Has anyone else found that Elementary OS works fine if you don't try to change anything, but if you do try to change something it breaks easily? Japanese input does not work out of the box. No matter how I tweaked the settings, I simply could not input Japanese. So I searched and found a page by a Japanese user describing their convoluted path to Japanese input. When I copied what they did, not only can I still not input Japanese, but notifications are broken, too. #ElementaryOS #ζ—₯本θͺžε…₯εŠ›
Anyway, I'm ready to give up on this distro. They obviously don't take Japanese users seriously, despite having a Japanese version of their site online. The main appeal for me was the similarity to the Mac OS UI, but using Zorin on another device (on which I can input Japanese easily), I found that Zorin has grown on me. (But I'm not going to pay to get a more Mac-like UI.) #Zorin #ElementaryOS #ζ—₯本θͺžε…₯εŠ›

@RachelThornSub There was a time in Linux history where TurboLinux was the default choice for Asia, SUSE for Europe, and RedHat for NA. If you need stable double-byte input I'd stick with RedHat/Fedora for your docs and writing that need long-term predictability.

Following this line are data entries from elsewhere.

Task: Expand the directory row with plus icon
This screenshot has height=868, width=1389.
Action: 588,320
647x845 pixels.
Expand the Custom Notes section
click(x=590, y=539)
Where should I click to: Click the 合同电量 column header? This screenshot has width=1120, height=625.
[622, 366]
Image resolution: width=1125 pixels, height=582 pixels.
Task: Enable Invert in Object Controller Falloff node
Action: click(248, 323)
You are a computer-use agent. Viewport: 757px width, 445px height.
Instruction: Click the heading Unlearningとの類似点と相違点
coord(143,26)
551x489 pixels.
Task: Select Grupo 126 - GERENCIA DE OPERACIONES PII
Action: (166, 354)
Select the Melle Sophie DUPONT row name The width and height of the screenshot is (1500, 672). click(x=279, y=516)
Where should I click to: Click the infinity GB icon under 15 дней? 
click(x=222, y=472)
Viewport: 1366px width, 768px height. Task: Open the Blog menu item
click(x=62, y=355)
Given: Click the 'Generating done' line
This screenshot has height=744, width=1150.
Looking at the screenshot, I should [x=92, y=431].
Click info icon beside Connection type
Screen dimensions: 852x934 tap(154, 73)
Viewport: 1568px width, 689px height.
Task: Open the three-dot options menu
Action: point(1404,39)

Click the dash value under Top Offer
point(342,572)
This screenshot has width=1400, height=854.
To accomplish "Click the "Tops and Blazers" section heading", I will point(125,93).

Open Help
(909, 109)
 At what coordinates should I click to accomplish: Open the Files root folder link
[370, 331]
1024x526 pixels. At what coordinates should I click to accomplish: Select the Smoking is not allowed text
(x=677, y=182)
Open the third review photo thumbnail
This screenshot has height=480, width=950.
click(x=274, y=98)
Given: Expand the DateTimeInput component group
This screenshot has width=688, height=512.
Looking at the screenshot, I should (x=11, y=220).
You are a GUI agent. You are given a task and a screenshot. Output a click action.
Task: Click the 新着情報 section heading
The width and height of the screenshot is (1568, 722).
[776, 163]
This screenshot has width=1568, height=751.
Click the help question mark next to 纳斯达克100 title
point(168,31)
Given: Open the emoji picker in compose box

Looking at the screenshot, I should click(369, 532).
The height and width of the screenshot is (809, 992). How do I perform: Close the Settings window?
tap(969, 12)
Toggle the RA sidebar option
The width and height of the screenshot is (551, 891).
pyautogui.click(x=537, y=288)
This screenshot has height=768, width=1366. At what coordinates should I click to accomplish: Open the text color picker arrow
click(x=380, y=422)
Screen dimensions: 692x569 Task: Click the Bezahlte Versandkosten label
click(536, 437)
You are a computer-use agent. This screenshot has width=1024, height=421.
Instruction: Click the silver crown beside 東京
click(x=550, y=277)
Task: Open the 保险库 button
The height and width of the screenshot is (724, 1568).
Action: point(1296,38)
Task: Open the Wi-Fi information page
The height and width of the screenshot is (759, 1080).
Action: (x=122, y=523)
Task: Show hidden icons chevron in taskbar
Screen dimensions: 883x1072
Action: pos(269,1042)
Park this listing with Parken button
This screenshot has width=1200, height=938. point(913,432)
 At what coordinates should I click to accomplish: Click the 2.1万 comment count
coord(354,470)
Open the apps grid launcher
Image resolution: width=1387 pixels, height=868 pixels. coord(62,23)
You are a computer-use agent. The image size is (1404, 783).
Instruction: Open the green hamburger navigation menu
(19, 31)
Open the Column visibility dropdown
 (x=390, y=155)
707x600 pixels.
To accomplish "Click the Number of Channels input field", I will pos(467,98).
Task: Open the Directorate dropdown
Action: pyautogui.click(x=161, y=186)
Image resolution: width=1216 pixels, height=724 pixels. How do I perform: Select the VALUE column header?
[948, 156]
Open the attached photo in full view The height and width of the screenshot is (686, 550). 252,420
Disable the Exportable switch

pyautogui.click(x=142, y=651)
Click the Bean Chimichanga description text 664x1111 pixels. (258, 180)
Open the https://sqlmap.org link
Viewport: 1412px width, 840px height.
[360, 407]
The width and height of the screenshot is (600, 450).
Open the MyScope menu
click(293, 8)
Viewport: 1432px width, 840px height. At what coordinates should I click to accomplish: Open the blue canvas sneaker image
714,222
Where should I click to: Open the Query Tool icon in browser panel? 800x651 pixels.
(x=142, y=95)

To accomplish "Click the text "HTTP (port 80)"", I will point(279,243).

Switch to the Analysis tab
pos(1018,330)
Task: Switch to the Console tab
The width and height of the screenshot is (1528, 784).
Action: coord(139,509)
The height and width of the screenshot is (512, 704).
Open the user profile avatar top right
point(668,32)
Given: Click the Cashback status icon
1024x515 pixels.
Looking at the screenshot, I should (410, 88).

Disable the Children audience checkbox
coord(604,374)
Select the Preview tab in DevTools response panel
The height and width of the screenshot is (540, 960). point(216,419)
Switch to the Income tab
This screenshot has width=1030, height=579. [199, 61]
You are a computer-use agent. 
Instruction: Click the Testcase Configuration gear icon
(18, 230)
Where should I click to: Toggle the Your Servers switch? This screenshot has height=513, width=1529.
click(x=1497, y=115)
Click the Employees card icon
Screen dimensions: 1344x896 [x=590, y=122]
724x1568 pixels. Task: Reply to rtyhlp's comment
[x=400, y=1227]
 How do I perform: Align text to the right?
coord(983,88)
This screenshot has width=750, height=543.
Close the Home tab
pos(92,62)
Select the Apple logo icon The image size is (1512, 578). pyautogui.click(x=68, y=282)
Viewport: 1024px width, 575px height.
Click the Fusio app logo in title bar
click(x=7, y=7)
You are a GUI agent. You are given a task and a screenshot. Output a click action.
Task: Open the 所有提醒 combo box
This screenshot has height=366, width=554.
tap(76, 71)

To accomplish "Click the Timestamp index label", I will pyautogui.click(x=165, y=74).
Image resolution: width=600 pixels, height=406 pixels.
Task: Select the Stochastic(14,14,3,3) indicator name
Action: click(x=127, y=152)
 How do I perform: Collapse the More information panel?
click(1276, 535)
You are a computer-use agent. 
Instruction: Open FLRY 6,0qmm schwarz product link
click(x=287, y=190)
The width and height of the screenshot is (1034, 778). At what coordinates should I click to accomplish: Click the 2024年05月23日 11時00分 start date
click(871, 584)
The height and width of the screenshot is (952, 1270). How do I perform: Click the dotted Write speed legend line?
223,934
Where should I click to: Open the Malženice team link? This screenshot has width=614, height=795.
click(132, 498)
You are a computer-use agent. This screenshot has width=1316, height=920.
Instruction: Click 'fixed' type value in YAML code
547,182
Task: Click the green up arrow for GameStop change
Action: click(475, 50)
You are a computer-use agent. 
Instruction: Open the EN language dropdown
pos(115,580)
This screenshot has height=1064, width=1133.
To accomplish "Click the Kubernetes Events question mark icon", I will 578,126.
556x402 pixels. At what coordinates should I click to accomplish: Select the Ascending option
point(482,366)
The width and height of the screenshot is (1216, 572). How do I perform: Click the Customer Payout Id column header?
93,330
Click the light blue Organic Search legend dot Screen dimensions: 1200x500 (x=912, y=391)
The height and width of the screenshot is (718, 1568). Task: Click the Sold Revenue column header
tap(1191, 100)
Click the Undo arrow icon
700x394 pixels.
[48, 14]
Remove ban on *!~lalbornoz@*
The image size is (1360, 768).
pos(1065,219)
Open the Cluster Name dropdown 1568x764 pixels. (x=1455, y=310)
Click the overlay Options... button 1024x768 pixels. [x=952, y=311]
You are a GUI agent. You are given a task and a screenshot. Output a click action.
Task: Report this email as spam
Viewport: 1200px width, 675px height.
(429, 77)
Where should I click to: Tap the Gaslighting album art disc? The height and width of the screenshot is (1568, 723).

The problem with Linux distros is that you're never sure of long-term support. The tension is between data portability (longevity) and UI stability.

In your case I might even look to distros from PRC as they'll have Japanese language compatibility buit-in, but then you may have other worries.

@cshishido
Well, I've had no problem with Ubuntu working in Japanese, and my understanding is that here in Japan, most of the big distros (Ubuntu, Mint, Pop, Arch, etc.) are popular with Japanese Linux users.